REQUIRED ACTIONS
1 - Extract the part of the anniversary post from "8:30am – Arrive" up to and including "to have stuck.", copying it word for word.
2 - Please answer these questions from the anniversary post, one answer per line:
(a) What picture is on the front of the card Tracy gave the writer?
(b) When did the writer graduate from William and Mary?
(c) What does the writer eat after the strawberry italian ice and hot lemonade?
3 - Decide whether each statement agrees with the anniversary post. Answer yes or no, and quote the words of the post that settle it.
(a) The writer's degree is in Literary & Cultural Studies.
(b) The writer arrives at the office at 9am.
(c) The writer would like to become a teacher.
:: GIVEN PASSAGE ::
Today is my one year anniversary at Friedhall Family Practice. I would not have noticed, except the ever-observant Tracy in accounting had marked it on her calendar preceded by a smiley face. She also gave me a handmade card with a picture of a bee on the front that read, “Without you, this hive…” [open the card] “…would go nuts.” Beneath it was a picture of a bunch of acorns. Tracy has never lacked in originality.
When I accepted this position last June, I never imagined I would still be here a year later; I was sure it would be very temporary. After all, I graduated from William and Mary in May 2007 with a degree in Literary & Cultural Studies. I am not sure what I imagined doing with such a degree. I cannot picture myself as a teacher. I do not think I have the stamina and originality to write novels. I can say this, though…my job hunting skills are becoming quite top notch.
Secretly, I pine to be a critical reviewer of great literature. So far, nothing has come up. Here is what I do on a typical work day:
7am – Wake up to NPR’s Morning Edition on my clock radio. Hear the words “Hillary” “Obama” and “McCain” in the same sentence and realize that this doesn’t help my day get off to a good start. Resolve to find something else to wake up to.
7:15am – Shower and get dressed.
7:45am – Sit out on the balcony in my white wrought iron chair with the faded yellow polka dot cushion. Commence my summer ritual of strawberry italian ice and hot lemonade mixed with liquid vitamins. Follow this with a piece of muenster cheese wrapped in ham.
8:30am – Arrive at the office. Travel to the far back corner of the building to my office. Remark to myself that I might as well decorate the place. The narrow room with the tan metal desk and ancient computer monitor seems to have stuck.
9am – Go on a hunt for patient files. These are the mysterious ones that have all but disappeared. My job is to nose around in everyone’s stacks for the missing records and find them before the patients come in today. Sometimes I unexpectedly find interesting things, like a stray evil doodle of Dr. Ruttinger (a ferocious, short woman with beastly teeth and an even beastlier temper.)
:::
:: GIVEN ENTRIES ::
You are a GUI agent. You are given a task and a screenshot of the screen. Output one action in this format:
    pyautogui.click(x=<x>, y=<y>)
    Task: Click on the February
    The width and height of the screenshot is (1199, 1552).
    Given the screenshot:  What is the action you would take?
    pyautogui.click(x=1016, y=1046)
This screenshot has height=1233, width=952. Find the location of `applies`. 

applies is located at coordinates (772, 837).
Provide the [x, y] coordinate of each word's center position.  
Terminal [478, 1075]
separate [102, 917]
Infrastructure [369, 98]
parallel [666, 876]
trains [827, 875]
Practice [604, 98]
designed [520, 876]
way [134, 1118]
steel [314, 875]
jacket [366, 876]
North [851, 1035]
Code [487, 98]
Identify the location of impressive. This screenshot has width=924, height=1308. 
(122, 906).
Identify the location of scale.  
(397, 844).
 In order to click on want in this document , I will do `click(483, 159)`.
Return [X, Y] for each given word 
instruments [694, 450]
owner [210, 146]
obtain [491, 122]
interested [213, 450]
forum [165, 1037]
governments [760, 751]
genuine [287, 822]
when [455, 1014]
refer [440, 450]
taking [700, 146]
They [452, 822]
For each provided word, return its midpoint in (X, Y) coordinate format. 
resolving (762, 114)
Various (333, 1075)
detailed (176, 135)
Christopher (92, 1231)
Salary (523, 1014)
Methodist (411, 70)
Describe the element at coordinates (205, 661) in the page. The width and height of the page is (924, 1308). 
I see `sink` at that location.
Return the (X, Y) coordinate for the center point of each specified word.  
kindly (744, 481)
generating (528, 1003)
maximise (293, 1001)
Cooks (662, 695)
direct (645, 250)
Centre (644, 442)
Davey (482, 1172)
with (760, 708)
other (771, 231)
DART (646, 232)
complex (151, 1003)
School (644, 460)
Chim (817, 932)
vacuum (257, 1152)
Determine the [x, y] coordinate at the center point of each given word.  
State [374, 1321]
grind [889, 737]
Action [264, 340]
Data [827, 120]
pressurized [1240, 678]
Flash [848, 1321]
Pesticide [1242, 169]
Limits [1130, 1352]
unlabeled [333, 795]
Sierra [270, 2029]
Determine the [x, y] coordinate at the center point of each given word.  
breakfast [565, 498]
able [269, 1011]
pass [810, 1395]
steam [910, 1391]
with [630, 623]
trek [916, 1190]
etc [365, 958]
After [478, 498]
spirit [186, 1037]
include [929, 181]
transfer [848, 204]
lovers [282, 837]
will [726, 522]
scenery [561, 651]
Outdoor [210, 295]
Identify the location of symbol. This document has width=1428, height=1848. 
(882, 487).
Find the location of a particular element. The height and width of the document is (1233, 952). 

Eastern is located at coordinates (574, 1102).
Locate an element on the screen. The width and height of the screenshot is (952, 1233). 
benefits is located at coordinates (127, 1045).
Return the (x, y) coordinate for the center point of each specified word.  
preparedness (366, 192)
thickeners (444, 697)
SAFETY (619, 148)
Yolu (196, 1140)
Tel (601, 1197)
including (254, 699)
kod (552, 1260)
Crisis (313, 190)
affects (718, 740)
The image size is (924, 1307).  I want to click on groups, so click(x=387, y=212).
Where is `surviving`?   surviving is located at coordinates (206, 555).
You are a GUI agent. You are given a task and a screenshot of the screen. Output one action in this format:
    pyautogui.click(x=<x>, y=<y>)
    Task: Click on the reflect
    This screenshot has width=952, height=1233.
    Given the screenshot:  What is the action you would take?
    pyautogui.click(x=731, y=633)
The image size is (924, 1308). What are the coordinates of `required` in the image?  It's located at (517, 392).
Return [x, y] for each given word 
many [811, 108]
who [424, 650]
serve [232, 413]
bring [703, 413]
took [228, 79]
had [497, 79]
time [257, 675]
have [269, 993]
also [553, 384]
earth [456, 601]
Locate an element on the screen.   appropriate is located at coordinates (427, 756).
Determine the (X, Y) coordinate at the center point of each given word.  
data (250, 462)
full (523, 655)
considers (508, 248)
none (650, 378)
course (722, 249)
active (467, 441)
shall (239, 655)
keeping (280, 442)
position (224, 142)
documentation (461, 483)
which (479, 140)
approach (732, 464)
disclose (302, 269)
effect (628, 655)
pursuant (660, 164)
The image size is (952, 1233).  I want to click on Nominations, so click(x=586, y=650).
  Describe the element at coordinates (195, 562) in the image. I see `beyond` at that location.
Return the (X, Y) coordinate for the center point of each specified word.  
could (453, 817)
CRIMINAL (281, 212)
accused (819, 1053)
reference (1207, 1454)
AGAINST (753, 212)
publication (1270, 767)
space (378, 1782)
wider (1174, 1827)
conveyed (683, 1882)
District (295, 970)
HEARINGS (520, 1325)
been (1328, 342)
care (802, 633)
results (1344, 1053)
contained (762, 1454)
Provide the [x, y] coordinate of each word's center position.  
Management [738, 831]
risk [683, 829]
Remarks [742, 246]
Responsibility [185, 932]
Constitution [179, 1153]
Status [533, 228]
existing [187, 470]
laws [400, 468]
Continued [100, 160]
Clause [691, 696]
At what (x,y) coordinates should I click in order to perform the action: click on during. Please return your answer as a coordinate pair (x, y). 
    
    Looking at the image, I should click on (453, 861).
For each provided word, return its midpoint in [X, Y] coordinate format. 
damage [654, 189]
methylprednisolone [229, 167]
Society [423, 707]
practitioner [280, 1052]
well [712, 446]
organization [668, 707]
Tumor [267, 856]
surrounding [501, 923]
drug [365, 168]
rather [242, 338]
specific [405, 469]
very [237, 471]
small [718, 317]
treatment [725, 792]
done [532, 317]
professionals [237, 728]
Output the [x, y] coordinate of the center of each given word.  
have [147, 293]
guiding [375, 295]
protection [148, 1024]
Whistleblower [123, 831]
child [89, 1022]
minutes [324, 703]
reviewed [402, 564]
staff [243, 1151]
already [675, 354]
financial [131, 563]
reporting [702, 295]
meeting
:::
SOLUTION SET
1 -
8:30am – Arrive at the office. Travel to the far back corner of the building to my office. Remark to myself that I might as well decorate the place. The narrow room with the tan metal desk and ancient computer monitor seems to have stuck.

2 -
(a) A bee.
(b) May 2007.
(c) A piece of muenster cheese wrapped in ham.

3 -
(a) Yes: "with a degree in Literary & Cultural Studies"
(b) No: "8:30am – Arrive at the office."
(c) No: "I cannot picture myself as a teacher."